Content starts
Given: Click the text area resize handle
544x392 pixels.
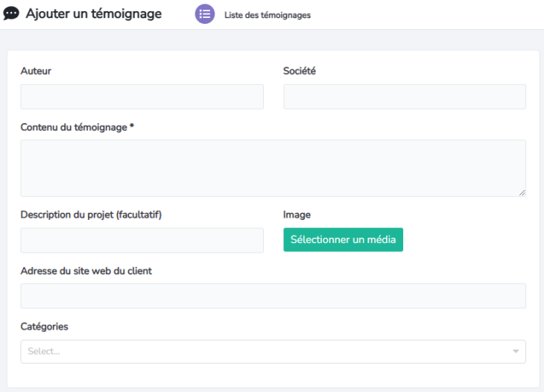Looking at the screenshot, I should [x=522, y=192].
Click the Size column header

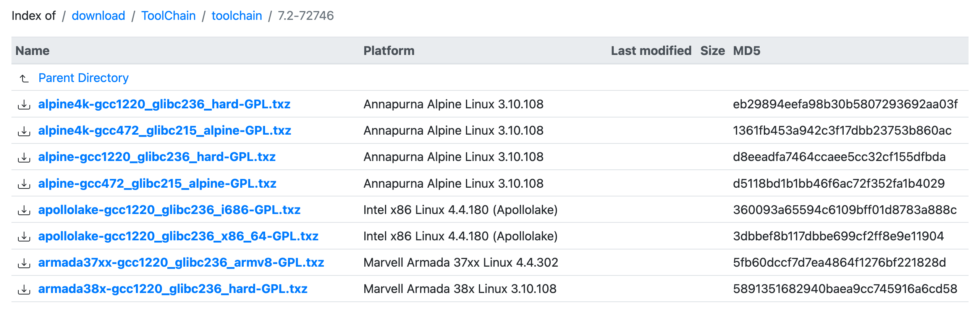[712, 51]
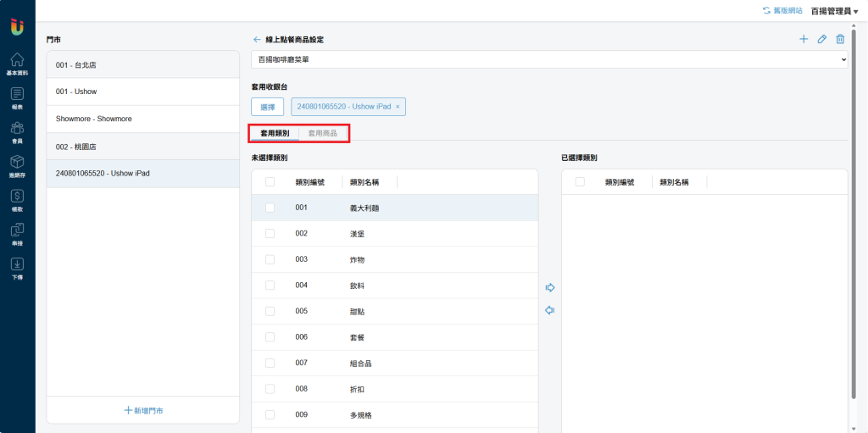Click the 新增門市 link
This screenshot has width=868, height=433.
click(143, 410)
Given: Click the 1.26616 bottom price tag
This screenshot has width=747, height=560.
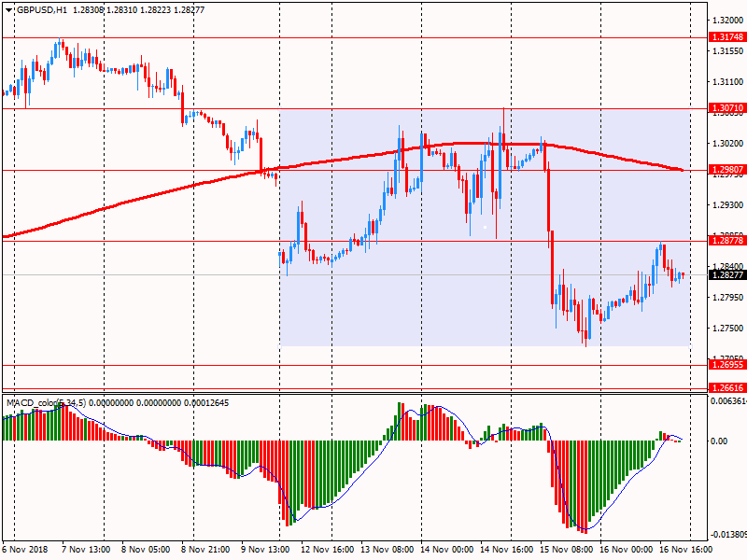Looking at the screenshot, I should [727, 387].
Content ends
Content starts
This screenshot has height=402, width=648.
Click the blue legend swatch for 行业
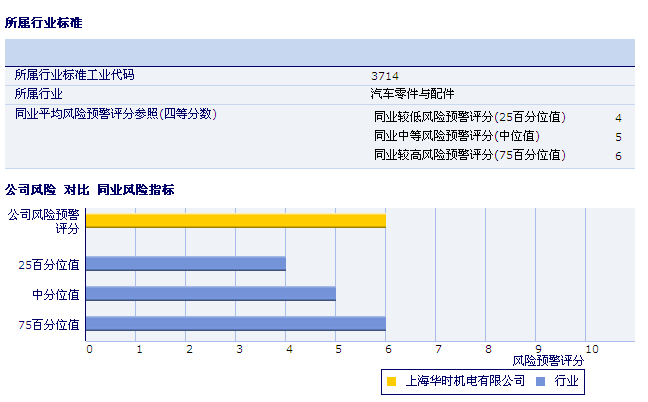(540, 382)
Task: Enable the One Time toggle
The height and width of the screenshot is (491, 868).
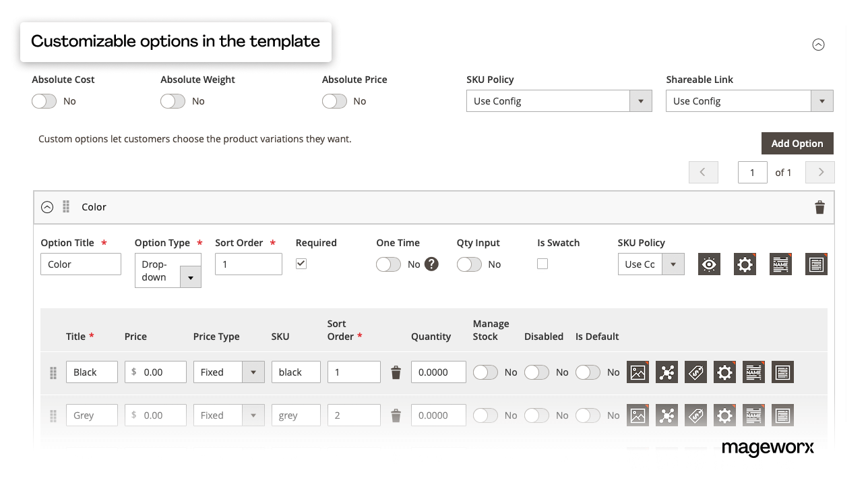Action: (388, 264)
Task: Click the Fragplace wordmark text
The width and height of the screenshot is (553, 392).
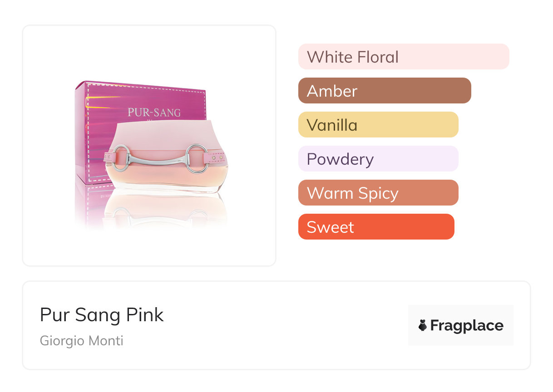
Content ends
◆ **Work to be completed**
Restate word for word every line from the one with "The height and" up to and including the one with "The width and" in the records above, minus the pictures.

◆ **Solution below**
The height and width of the screenshot is (491, 868).
Action: (388, 264)
Task: Click the Fragplace wordmark text
The width and height of the screenshot is (553, 392).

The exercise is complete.